Letterman beat Maverick to become the first champion at the last show, so Maverick’s cashing in his rematch clause right away. Maverick has a lot of nicknames. He’s been “The Lone Star,” “The Raging Bull,” and “The Son of Texas.”

This is a back and forth clobber-fest that goes about 19 minutes. Unlike last time, this isn’t no DQ. I’m disappointed by the lack of crowd reaction for much of it, but it does get a little slow in the middle when Maverick works Letterman’s arm. Maybe the fans weren’t expecting to see so much limb work, or maybe they weren’t buying the idea of a title change (until a big nearfall late in the match off a lariat). I liked it all right, but I think seeing Maverick fight back after Letterman worked on top for most of the time would’ve been more dramatically satisfying.
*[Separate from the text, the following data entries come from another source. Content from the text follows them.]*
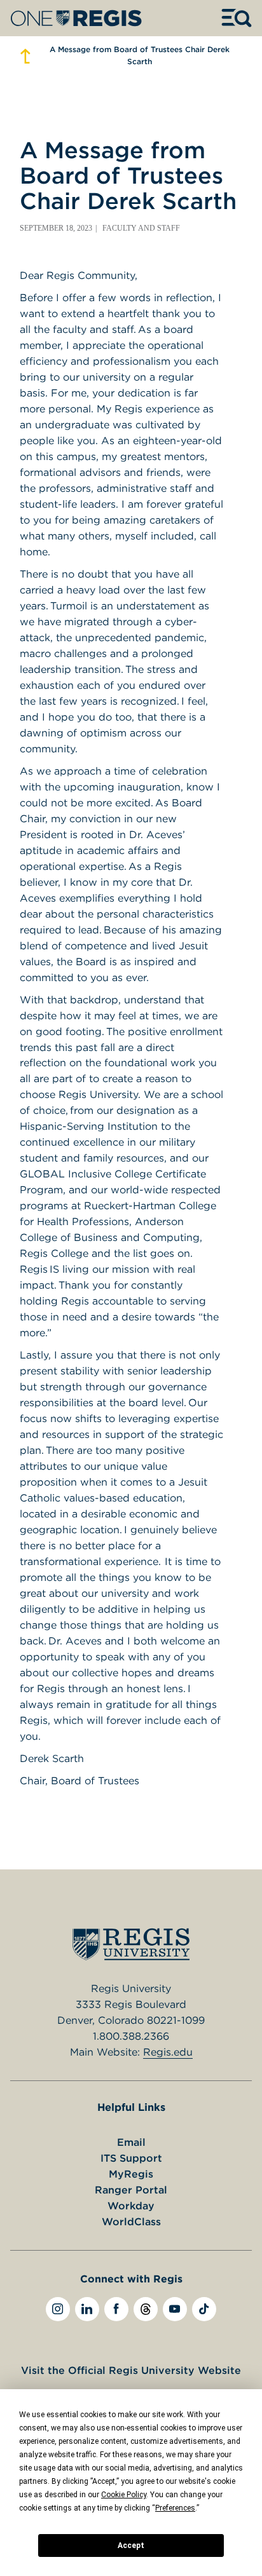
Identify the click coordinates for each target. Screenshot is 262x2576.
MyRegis (131, 2173)
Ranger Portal (131, 2189)
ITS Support (131, 2158)
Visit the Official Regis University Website (131, 2370)
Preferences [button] (175, 2508)
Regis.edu (168, 2051)
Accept (131, 2545)
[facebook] (116, 2309)
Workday (131, 2205)
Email (131, 2142)
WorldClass (131, 2221)
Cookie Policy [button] (123, 2494)
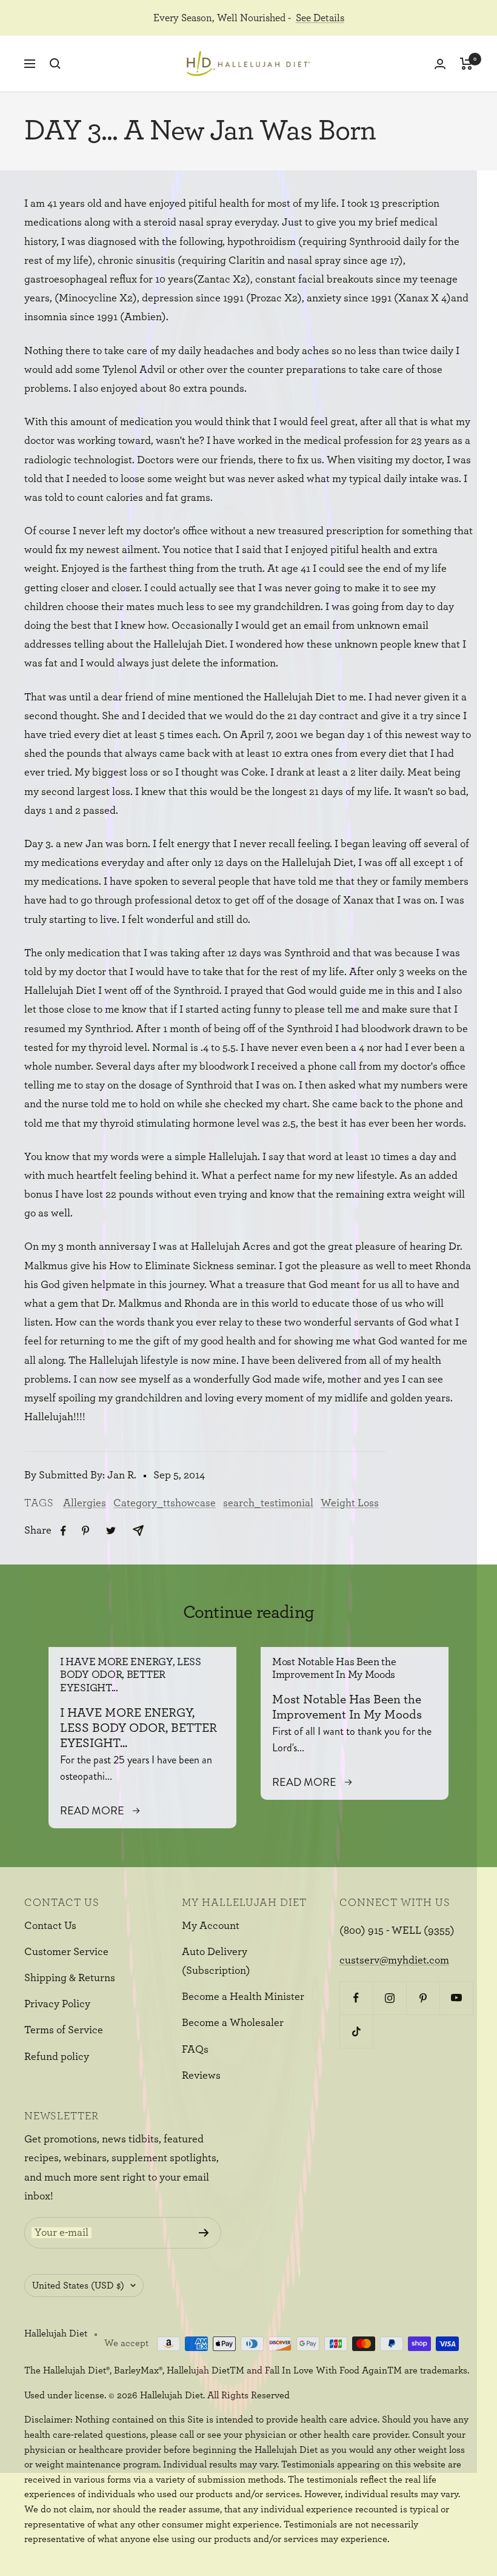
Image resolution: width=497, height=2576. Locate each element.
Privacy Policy (57, 2004)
Letterman does the leapfrog-dropdown-spinning heel kick series that he displayed against Marcellus Gaines. It’s wildly impressive, but I hope he doesn’t start doing it often, because repetition makes it seem less special. Maverick hits a DVD on the floor. Both guys get close nearfalls near the end, and Maverick finally tries to pay off the arm work with a crossface. But then Cornell Douglass and Castle run in and attack him for the DQ.

Winner – Maverick by DQ (no title change)

Rating – OK

Davey Gibson runs in to help, but the numbers still overwhelm the good guys until Mathew Grundy evens the odds. Referees, orange shirts, and GM Matt Jackson try to break it up, but it takes quite some time to do so. After the heels are ushered out, Gibson takes the mic and makes the challenge for a six-man tag for the next show.

Overall: OK. The two matches in the middle were good, but bookending the show with two DQ’s was an odd choice. Ending such a long, hard-fought main event with a DQ was a downer. Marcellus Gaines was impressive, and Meeks, the Royals, and the Party Crashers are rarely less than solid. This was a useful show for building to the next (which will be delayed because the last live event was cancelled due to weather).